Journal of Vector Borne Diseases (Jan 2016)
A study of spatial and meteorological determinants of dengue outbreak in Bhopal City in 2014
Abstract
Background & objectives: Dengue epidemics have been linked to various climatic and environmental factors. Dengue cases are often found in clusters; identification of these clusters in early phase of epidemic can help in efficient control by implementing suitable public health interventions. In year 2014, Bhopal City in Madhya Pradesh, India witnessed an outbreak of dengue with 729 recorded cases. This study reports spatial and meteorological determinants and, demographic and clinical characteristics of the dengue outbreak in Bhopal City. Methods: A cross-sectional survey of all confirmed cases reported to District Unit of Integrated Disease Surveillance Programme (IDSP), Bhopal was carried out during June to December 2014. Data pertaining to clinical manifestations, health seeking and expenditure were collected by visiting patient′s residence.
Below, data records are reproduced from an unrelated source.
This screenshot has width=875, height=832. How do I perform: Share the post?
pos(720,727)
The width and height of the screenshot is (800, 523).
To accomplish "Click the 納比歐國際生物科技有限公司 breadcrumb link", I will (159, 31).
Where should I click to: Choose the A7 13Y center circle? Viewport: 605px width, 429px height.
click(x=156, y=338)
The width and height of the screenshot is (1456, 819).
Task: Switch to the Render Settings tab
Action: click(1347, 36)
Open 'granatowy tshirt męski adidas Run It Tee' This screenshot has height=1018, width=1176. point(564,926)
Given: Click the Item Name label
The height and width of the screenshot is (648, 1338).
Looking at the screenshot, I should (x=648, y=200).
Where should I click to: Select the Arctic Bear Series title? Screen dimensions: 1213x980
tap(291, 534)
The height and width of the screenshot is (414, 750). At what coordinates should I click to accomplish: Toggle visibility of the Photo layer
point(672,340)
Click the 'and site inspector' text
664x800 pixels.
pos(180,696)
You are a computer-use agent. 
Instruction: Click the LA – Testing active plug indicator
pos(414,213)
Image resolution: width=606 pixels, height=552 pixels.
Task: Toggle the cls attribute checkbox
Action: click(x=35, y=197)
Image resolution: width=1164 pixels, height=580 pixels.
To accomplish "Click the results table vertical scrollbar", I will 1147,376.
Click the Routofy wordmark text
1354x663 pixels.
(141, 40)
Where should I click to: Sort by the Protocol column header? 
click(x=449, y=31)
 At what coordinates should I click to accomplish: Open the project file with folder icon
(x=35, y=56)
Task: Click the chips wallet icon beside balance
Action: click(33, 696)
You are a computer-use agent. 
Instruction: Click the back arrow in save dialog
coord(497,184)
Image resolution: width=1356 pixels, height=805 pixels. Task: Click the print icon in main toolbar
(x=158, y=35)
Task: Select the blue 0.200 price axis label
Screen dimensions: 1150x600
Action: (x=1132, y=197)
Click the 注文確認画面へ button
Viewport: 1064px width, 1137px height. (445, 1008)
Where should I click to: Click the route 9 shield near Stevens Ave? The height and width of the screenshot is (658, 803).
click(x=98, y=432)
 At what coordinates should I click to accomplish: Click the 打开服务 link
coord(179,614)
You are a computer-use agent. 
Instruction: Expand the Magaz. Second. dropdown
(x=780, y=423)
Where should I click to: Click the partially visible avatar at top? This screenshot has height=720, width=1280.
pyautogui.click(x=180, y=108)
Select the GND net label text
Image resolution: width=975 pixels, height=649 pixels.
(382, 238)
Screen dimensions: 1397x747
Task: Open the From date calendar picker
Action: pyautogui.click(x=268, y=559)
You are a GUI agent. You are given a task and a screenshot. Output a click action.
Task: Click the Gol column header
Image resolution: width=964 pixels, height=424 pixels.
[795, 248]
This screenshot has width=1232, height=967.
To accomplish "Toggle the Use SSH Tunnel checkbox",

Geographic locations were recorded through GPS enabled mobile phones. Meteorological data was obtained from Indian Meteorological Department website. Multiple linear regression analysis was used to test influence of meteorological variables on number of cases. Clustering was investigated using average nearest neighbour tool and hot-spot analysis or Getis- Ord GiFNx01statistic was calculated using ArcMap 10. Results: The incidence of confirmed dengue as per IDSP reporting was 38/100,000 population (95% CI, 35.2- 40.7), with at least one case reported from 73 (86%) of the total 85 wards. Diurnal temperature variation, relative humidity and rainfall were found to be statistically significant predictors of number of dengue cases on multiple linear regressions. Statistically significant hot-spots and cold-spots among wards were identified according to dengue case density. Interpretation & conclusion: Seasonal meteorological changes and sustained vector breeding contributed to the dengue epidemic in the post-monsoon period. Cases were found in geographic clusters, and therefore, findings of this study reiterate the importance of spatial analysis for understanding the pace of outbreak and identification of hot-spots.